Kevin Kewley

Personal information
- Date of birth: 2 March 1955 (age 71)
- Place of birth: Liverpool, England
- Height: 5 ft 10 in (1.78 m)
- Position: Midfielder

Youth career
- 1970–1976: Liverpool

Senior career*
- Years: Team / Apps / (Gls)
- 1976–1978: Liverpool / 1 / (0)
- 1976: → Dallas Tornado (loan) / 24 / (6)
- 1977: → Dallas Tornado (loan) / 26 / (7)
- 1978–1979: Dallas Tornado / 45 / (3)
- 1979–1989: Wichita Wings / 360 / (113)
- Total:  / 456 / (129)

Managerial career
- 1991–2001: Wichita Wings
- Pratt Community College
- Barton Community College

= Kevin Kewley =

English football player and coach (born 1955)

Kevin Kewley (born 2 March 1955) is an English former professional football player and coach.
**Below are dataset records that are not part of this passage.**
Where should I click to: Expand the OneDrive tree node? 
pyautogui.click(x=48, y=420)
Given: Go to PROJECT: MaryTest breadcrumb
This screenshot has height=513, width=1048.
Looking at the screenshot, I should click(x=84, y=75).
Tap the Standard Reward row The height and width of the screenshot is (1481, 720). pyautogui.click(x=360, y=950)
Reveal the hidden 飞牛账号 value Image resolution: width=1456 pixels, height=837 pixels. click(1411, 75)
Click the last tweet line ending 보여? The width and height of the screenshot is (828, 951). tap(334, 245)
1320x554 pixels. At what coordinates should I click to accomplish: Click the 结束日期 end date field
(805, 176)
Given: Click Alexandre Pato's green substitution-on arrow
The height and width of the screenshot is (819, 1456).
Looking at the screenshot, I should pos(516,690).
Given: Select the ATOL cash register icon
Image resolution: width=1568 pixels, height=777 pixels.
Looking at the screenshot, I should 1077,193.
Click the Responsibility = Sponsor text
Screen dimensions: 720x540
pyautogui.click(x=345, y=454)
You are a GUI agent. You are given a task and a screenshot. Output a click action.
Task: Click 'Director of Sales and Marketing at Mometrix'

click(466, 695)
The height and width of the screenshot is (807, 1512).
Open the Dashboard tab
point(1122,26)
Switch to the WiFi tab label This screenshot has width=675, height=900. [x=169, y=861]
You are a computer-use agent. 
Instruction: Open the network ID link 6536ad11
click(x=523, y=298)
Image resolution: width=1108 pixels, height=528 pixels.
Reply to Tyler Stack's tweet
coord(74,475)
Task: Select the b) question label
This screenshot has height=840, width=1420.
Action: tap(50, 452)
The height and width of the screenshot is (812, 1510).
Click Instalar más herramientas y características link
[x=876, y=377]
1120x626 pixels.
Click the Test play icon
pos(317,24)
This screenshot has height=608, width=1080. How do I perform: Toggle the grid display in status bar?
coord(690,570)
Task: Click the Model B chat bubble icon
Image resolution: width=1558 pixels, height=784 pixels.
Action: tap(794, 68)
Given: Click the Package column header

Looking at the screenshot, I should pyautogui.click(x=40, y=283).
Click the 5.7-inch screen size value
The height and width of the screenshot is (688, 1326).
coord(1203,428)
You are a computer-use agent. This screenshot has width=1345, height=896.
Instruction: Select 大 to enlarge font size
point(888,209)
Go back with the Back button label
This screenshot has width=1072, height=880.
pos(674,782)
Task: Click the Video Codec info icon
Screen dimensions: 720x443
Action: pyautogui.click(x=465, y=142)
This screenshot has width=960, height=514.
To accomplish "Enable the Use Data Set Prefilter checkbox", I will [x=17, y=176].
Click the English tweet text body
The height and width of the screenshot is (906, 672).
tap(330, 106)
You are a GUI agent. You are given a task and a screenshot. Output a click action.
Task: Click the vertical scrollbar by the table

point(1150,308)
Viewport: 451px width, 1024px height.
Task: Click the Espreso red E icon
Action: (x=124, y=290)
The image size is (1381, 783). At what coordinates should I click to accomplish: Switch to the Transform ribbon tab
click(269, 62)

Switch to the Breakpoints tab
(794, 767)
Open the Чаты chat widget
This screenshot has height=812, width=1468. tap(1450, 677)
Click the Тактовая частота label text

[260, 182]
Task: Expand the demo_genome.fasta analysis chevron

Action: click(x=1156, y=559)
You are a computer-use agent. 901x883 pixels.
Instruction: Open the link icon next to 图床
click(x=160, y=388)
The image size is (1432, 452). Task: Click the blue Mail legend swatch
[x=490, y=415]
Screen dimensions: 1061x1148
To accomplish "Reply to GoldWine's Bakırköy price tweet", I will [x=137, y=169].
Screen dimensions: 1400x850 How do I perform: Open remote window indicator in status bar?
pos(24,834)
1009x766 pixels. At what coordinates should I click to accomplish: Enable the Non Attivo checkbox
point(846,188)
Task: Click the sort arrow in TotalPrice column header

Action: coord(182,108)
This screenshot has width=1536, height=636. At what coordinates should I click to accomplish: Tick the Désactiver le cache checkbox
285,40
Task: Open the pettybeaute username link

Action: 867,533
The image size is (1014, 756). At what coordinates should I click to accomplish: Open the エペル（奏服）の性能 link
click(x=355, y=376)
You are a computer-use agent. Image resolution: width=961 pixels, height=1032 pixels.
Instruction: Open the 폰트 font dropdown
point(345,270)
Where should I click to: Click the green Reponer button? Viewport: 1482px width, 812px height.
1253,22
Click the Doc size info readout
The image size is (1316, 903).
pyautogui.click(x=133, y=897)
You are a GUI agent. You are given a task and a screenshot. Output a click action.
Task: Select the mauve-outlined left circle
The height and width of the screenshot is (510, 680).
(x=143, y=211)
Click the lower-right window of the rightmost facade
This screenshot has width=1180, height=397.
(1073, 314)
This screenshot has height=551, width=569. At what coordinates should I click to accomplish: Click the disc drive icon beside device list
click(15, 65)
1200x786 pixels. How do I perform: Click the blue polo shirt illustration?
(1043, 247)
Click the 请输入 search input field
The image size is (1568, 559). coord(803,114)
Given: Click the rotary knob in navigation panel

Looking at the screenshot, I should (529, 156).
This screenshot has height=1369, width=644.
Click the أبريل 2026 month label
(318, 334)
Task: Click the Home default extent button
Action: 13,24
Active in England and the United States, he played as a midfielder and made over 450 career appearances, scoring over 120 goals. After retiring as a player, he was active as a coach at both college and professional levels.

==Playing career==
Born in Liverpool, Kewley signed for Liverpool in 1970, turning professional in March 1972. He made one first-team appearance for Liverpool, appearing as a substitute in January 1978. He spent loan spells in the United States with the Dallas Tornado in the 1976 and 1977 seasons, later signing permanently with them. He later played for the Wichita Wings.

==Coaching career==
After coaching the Wichita Wings, Kewley later also coached Pratt Community College and Barton Community College. He was the 2015 KJCCC's Coach of the Year.